After an impressive buildup, the strategy of pushing Charter into cable's big league -- now dominated by Comcast (CMCSK ) and Cox (COX ) -- appears to have stalled. In its Nov. 1 third-quarter earnings report, Charter saw its basic video subscriber growth -- the cable industry's bread and butter -- tumble from 1.9% in the previous quarter to 1.1%, slightly ahead of the industry average.

Although the company continues to show notable growth in add-on digital services, Charter lowered its revenue growth forecast for the fourth quarter to between 12.5% and 13.5%, down from its earlier estimate of 14% to 16%. Cash-flow projections, a key metric in gauging cable companies' success, were also slashed -- from 12% to 14% down to 10% to 11%. The stock is hovering around $14 a share, down from July's 52-week high of $24.40.


  Charter has, by and large, attributed its dreary outlook to the "difficult economic environment." But cable has remained traditionally resilient during recessions, since even in the worst economic times, few people stop watching TV. The tragic events of September 11 also have encouraged Americans to stay home.

Relatively new CEO Carl Vogel, unproven at a major cable company, doesn't appear to be soothing shareholder anxiety, either. In short, while Charter's performance is still in line with the overall industry, it's failing to live up to its own aggressive targets. "It's hard to make an argument that they should be in the blue-chip tier," says Jeff Wlodarczak, a cable analyst with CIBC World Markets. "It's not that they can't get there. But it's a hard road ahead."

Analysts' biggest concern is the subscriber slowdown. "Basic subscriber growth still drives the engine. It provides, at some level, a backstop for cash-flow growth," says Robert Martin, a cable analyst with Friedman, Billings & Ramsey, an Arlington (Va.) investment firm. Staking its future on add-on services is risky, since more than a quarter of Charter's systems still require an upgrade. By the end of 2001, 72% of the company's pipes will have a capacity of 550 megahertz or higher and be able to handle two-way interaction, which is needed for high-speed Internet access. Rivals Comcast and Cox have 95% of their pipes upgraded, according to CIBC World Markets.

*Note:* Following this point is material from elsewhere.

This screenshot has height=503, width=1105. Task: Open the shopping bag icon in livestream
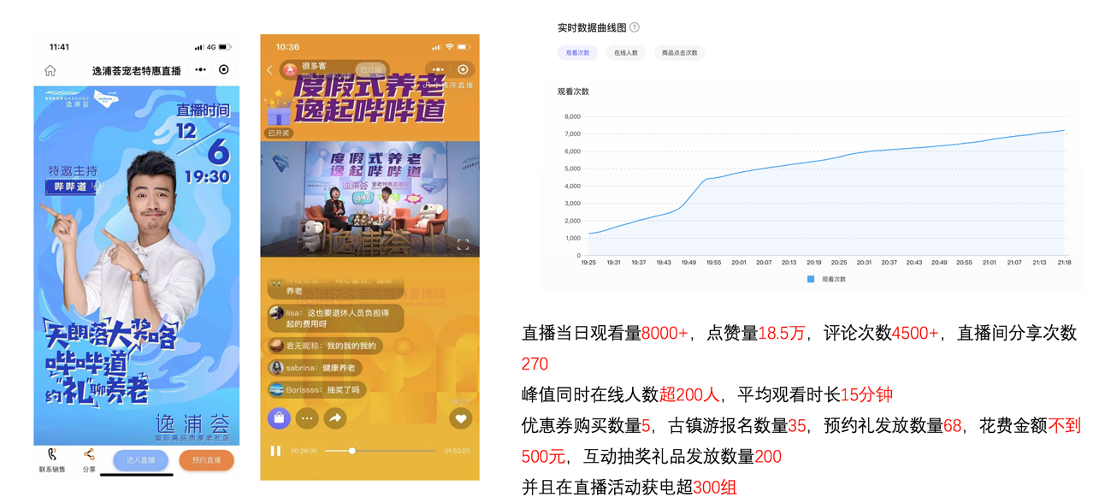tap(279, 418)
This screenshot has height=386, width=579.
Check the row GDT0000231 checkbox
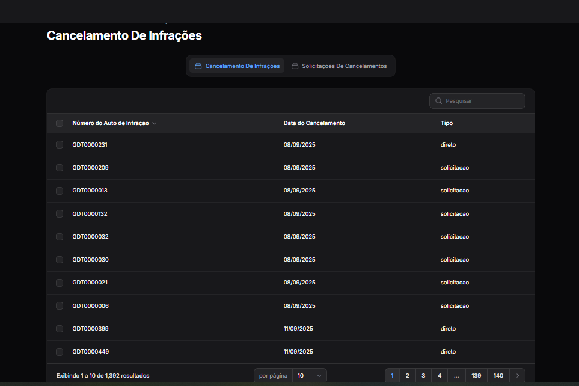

  In fact, although Charter is focusing on digital services, the company is still playing catch-up to Cox and Comcast. In high-speed Internet access, Charter falls far short of those two -- and of the industry average. Only 7.8% of Charter customers have signed up for broadband, vs. Cox's 12.6% and Comcast's 9.4%. The industry average is 10.2%. Charter does better in digital video, with 28% penetration among subscribers -- a 7% lead over Cox and Comcast. But it still lags behind Comcast in total number of digital subscribers.

Beyond competitive pressures, Charter may have balance-sheet problems. The company spent a fortune building up its systems, a move that made it one of the most highly leveraged cable companies. It has over $15 billion in debt -- more than half of its total enterprise value. At the end of the third quarter, debt totaled 8.3 times cash flow.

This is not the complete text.